Synthetic transaction monitoring vs. real-user monitoring
Synthetic transactions work by simulating workloads with “synthetic” (i.e. not real) users, typically during periods when real users are offline. These workloads or “transactions” allow IT to see the results of user behavior without actual end-user involvement. For example, an IT admin could run a script during a specified time window that measures how long it takes to launch Outlook. Spikes in the transaction trend would show IT when Outlook launch times were slow—something that would affect real user productivity. But the time that it took to complete a process is generally the only metric returned by synthetic transactions; meaning that, while they do a good job of alerting IT to a potential problem, they don’t provide the context needed to find the solution.
In contrast, real-user monitoring involves the continuous collection of system performance and end-user experience data from actual end users. Robust solutions in this area offer both real-time and historical analysis of the data to fully contextualize the environment. An admin with access to real user data can see any performance issue that a user is experiencing. Instead of testing Outlook launch times, the admin would notice the issue in the real user population in addition to metrics like CPU utilization and network latency that would help the admin identify the reason behind the slowness.
Using synthetic transactions to monitor SLAs
Synthetic transactions can be useful in cases where IT wants to proactively test if something is working as desired. In the case of SaaS, IT can run transactions to ensure that critical processes are up and running before real end users start accessing them. If a SaaS application is not meeting its SLA uptime, IT can contact the provider to attempt to resolve the issue before users are affected. However, there’s always the possibility that the issue is rooted in the internal environment and cannot be solved by the SaaS provider.

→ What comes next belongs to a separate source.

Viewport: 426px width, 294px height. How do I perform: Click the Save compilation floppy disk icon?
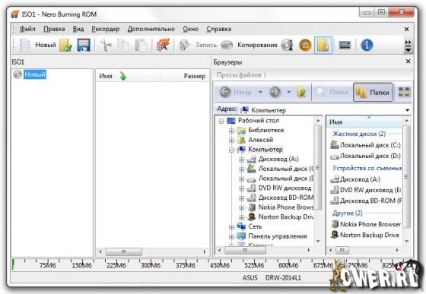[x=84, y=45]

Combining synthetic and real-user monitoring
Discussions of synthetic transaction monitoring and real-user monitoring generally conclude that they are complementary solutions, which they are. The proactive testing abilities of synthetic transactions alongside the comprehensive view provided by real user data open up possibilities for IT to discover and solve an array of potential issues. But what is rarely proposed is how to incorporate the two.
Performing analysis across multiple interfaces can be time-consuming and introduces the possibility of user error. To facilitate the comparison of synthetic and real end-user data, Lakeside has integrated with popular synthetic transaction tools, AutoIT and Itexis, to natively collect synthetic transaction data. Integration with Login VSI is coming next year.

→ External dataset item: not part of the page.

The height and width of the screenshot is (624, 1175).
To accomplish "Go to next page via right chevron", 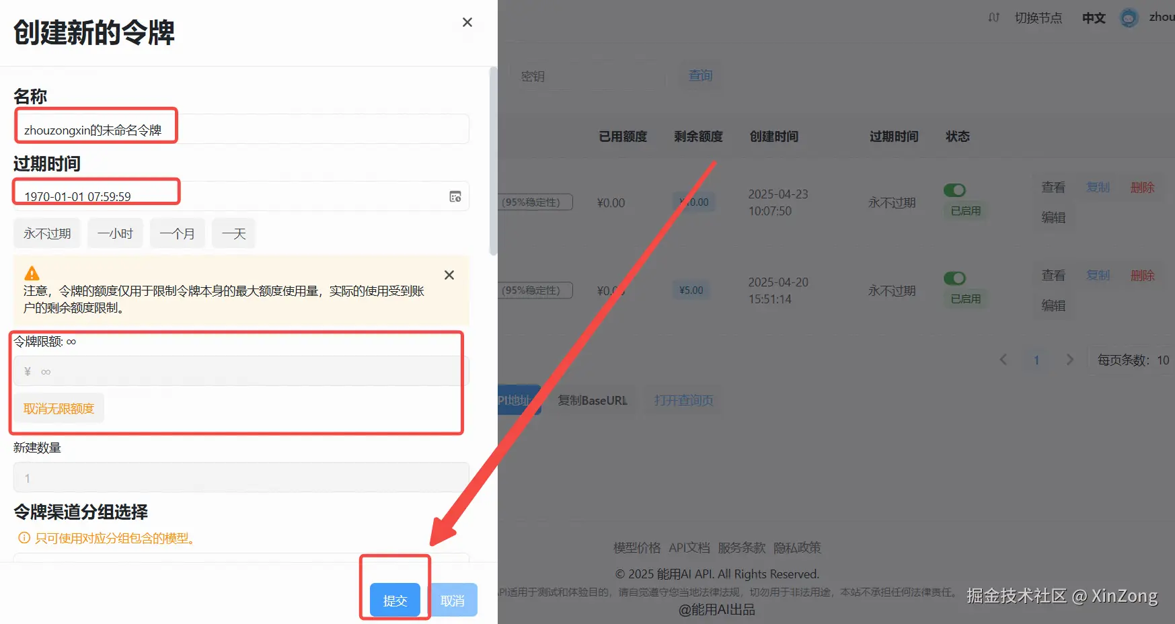I will pos(1070,360).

These integrations enable IT to view synthetic transactions within the SysTrack interface for easy comparison of synthetic and real user data. Take the earlier example of slow Outlook launch times: By viewing the data side-by-side, IT can immediately identify potential causes of slowness and then use SysTrack to find the root cause of the issue.
Other benefits of viewing synthetic data in SysTrack include:
Smarter testing: Synthetic transactions identify potential problem points; SysTrack data shows specific resource demand, so IT knows where to make improvements
Proactive fixes/faster time-to-resolution: Alarms can be set to trigger when a synthetic transaction reaches a threshold, enabling IT to fix problems before real users are affected
Better SLA management: IT can use synthetic transactions to trigger when guaranteed uptimes aren’t being met; IT can investigate causes in SysTrack and determine if the issue is on the provider’s side
Today’s complex end-user computing environments demand nuanced IT solutions. Increased reliance on externally-provided services means that IT visibility will continue to become even more business-critical in years to come.